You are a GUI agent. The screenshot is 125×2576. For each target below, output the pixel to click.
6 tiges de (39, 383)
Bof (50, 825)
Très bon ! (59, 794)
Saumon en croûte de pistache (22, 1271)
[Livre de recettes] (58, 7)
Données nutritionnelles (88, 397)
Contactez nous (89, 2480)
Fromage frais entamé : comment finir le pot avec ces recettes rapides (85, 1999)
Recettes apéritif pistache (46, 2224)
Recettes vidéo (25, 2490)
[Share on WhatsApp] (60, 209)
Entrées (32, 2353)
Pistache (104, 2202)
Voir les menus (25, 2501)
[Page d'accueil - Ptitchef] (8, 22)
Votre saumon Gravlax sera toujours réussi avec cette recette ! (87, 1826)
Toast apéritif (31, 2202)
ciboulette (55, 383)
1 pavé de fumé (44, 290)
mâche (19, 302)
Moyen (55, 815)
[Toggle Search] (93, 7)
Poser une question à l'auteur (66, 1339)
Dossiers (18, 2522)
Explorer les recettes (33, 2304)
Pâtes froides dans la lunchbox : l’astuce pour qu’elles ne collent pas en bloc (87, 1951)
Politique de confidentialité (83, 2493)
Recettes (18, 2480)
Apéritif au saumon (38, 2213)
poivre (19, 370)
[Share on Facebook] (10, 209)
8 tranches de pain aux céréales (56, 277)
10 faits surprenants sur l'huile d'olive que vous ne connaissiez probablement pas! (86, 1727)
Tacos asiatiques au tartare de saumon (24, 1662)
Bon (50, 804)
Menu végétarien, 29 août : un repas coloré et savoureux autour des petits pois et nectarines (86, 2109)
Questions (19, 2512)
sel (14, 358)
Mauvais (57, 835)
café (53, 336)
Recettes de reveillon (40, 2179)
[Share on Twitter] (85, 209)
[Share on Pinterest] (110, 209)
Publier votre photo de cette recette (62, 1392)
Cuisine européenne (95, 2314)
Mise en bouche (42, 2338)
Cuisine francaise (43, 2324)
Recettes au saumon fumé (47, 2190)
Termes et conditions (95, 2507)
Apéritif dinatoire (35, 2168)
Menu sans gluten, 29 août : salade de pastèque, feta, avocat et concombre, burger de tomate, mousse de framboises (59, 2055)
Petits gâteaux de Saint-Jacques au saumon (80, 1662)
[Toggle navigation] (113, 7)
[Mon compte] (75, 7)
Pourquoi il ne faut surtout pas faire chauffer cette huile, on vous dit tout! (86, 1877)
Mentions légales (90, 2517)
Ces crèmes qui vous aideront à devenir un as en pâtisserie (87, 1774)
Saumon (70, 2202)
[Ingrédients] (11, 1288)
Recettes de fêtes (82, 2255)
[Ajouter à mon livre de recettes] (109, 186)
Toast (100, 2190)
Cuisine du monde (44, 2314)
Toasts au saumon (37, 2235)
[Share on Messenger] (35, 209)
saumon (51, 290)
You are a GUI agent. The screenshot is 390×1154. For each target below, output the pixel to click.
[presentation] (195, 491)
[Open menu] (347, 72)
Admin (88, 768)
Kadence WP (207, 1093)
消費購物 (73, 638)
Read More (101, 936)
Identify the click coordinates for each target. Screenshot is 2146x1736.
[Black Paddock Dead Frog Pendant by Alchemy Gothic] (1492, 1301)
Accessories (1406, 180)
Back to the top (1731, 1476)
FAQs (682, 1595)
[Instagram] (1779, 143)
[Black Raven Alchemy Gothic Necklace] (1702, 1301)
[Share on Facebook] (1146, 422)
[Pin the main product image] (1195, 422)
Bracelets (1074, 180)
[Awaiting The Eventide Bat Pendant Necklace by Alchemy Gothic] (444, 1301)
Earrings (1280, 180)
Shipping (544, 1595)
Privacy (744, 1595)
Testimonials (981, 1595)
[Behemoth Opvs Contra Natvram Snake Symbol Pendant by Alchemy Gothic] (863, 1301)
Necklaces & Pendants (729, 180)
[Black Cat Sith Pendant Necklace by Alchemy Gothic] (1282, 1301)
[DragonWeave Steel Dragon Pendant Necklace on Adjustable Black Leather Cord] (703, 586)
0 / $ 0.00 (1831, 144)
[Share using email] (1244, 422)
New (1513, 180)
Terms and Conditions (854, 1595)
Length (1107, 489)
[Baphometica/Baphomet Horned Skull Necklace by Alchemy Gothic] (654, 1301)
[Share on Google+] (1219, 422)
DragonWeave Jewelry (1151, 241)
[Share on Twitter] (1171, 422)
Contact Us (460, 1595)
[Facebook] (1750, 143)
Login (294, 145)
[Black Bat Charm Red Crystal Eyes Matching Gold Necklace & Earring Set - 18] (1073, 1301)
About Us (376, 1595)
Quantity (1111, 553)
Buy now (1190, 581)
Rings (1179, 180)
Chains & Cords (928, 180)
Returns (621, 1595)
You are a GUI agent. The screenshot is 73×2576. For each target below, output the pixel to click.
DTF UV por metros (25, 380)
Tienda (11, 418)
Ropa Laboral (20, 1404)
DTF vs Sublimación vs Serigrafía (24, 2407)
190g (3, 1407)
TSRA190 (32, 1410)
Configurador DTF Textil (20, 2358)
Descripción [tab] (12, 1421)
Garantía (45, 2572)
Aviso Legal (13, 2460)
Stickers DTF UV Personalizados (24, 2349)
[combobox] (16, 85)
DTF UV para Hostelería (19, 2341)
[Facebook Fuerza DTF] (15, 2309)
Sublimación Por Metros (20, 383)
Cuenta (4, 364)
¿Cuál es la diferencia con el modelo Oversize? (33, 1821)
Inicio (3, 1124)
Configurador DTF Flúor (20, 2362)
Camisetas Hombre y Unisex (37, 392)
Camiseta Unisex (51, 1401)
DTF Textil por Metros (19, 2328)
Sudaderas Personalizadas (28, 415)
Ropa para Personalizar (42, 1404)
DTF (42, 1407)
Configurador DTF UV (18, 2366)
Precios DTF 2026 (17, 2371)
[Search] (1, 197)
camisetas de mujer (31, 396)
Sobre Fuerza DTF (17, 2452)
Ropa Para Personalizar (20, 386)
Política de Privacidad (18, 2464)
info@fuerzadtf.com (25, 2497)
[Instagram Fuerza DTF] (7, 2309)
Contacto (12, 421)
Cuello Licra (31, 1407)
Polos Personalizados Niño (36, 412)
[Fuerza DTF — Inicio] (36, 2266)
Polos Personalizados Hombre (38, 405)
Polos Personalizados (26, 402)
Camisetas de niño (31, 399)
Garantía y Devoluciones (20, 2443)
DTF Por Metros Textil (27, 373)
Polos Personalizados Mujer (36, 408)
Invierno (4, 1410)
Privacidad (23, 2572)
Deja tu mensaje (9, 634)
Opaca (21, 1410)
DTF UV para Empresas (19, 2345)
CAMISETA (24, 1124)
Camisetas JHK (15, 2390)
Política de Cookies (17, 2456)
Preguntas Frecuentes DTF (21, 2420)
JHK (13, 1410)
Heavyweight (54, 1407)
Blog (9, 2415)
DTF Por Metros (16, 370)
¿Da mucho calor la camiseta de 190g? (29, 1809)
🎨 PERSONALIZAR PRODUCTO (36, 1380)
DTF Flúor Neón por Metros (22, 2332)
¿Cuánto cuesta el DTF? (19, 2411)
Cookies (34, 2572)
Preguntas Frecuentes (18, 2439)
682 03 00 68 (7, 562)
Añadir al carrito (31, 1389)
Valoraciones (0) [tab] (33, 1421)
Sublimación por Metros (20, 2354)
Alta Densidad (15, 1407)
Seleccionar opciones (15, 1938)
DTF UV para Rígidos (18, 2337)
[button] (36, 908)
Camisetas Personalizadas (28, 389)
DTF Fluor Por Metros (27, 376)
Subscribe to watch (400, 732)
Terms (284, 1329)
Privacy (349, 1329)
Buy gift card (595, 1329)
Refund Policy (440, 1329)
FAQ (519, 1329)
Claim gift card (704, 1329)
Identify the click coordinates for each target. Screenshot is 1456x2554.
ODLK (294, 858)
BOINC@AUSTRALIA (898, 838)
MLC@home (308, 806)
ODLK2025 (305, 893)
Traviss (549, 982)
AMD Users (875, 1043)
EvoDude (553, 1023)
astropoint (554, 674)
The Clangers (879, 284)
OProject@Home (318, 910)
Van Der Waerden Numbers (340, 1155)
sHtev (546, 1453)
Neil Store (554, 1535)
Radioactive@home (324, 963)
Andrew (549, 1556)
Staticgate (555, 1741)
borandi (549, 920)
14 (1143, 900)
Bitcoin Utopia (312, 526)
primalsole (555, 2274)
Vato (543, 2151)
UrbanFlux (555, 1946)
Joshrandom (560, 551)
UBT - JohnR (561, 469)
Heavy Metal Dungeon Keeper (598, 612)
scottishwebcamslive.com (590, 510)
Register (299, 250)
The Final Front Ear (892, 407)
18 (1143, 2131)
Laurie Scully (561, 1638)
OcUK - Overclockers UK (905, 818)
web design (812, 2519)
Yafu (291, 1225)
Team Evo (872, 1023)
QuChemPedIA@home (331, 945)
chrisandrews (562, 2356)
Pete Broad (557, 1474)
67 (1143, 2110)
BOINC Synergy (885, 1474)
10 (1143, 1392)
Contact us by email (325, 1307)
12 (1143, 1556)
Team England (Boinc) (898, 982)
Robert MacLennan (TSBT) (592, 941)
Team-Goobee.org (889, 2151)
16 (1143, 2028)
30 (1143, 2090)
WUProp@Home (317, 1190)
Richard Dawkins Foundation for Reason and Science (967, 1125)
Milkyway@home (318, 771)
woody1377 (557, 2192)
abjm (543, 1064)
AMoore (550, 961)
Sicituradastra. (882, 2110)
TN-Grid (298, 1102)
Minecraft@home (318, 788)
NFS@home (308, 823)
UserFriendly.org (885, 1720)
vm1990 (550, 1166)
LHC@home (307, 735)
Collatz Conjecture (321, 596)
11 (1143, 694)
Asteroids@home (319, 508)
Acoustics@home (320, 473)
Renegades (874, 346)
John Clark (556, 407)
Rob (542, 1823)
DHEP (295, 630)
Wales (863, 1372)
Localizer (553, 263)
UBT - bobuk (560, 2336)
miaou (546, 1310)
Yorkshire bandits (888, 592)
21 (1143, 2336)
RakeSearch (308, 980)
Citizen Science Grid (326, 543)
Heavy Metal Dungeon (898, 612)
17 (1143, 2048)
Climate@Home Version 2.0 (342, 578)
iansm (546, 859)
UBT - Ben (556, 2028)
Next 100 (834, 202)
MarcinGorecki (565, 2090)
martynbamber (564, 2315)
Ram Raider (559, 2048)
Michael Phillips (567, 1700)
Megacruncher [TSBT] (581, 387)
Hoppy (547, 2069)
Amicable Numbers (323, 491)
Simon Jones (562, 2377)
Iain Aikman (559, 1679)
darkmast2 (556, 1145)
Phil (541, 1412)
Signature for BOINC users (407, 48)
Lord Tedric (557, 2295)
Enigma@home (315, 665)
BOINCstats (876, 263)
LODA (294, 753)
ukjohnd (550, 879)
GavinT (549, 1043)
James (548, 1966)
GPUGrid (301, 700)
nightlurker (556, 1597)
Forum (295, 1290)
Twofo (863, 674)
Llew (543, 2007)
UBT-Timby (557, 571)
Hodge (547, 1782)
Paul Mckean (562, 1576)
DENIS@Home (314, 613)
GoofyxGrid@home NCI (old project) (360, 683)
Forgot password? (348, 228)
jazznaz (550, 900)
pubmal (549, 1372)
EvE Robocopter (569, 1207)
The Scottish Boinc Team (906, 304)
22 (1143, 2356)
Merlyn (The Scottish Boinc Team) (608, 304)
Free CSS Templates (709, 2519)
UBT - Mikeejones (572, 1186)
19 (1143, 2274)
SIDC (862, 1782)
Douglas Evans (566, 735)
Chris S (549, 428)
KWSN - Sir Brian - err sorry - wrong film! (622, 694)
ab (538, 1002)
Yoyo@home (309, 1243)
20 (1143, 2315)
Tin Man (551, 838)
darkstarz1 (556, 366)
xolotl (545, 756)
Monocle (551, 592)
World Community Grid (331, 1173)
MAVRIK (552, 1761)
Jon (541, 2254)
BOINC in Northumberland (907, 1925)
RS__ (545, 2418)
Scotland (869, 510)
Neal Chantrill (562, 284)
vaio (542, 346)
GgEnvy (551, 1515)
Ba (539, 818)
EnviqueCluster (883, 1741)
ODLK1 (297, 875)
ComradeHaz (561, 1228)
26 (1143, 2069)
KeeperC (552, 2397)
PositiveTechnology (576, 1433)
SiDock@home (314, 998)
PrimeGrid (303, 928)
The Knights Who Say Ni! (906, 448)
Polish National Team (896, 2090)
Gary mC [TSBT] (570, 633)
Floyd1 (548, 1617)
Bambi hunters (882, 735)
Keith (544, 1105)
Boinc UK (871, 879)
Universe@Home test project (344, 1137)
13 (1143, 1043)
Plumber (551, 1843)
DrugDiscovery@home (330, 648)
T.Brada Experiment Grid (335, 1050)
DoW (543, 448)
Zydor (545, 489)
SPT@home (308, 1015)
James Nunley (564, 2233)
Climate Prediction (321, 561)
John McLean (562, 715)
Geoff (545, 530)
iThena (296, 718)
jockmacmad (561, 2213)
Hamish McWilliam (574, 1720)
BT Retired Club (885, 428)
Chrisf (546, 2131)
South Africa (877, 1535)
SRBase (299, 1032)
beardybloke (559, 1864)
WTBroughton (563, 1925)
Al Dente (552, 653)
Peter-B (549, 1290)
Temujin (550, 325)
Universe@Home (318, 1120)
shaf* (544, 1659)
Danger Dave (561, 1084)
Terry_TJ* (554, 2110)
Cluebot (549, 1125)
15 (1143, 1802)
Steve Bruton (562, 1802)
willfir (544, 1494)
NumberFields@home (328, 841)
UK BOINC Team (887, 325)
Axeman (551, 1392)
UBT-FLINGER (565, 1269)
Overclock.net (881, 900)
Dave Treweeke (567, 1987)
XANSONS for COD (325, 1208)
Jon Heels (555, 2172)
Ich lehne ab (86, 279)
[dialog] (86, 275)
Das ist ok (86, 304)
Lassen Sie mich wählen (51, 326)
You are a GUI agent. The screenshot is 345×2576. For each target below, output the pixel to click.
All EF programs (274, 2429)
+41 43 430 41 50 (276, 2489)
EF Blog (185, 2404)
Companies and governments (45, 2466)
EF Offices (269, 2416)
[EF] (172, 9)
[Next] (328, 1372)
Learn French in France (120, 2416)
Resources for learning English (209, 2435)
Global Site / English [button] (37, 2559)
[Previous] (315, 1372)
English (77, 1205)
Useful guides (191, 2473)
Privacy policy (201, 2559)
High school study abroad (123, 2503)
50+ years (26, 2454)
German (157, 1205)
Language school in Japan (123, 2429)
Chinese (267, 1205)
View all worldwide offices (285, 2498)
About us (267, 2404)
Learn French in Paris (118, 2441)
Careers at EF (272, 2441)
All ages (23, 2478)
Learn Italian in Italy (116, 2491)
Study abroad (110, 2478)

> _TASK REQUIREMENTS_
Every line of the listing that includes the word "Gothic" forms the answer.

> _RESPONSE TO THE EXERCISE_
[Black Paddock Dead Frog Pendant by Alchemy Gothic] (1492, 1301)
[Black Raven Alchemy Gothic Necklace] (1702, 1301)
[Awaiting The Eventide Bat Pendant Necklace by Alchemy Gothic] (444, 1301)
[Behemoth Opvs Contra Natvram Snake Symbol Pendant by Alchemy Gothic] (863, 1301)
[Black Cat Sith Pendant Necklace by Alchemy Gothic] (1282, 1301)
[Baphometica/Baphomet Horned Skull Necklace by Alchemy Gothic] (654, 1301)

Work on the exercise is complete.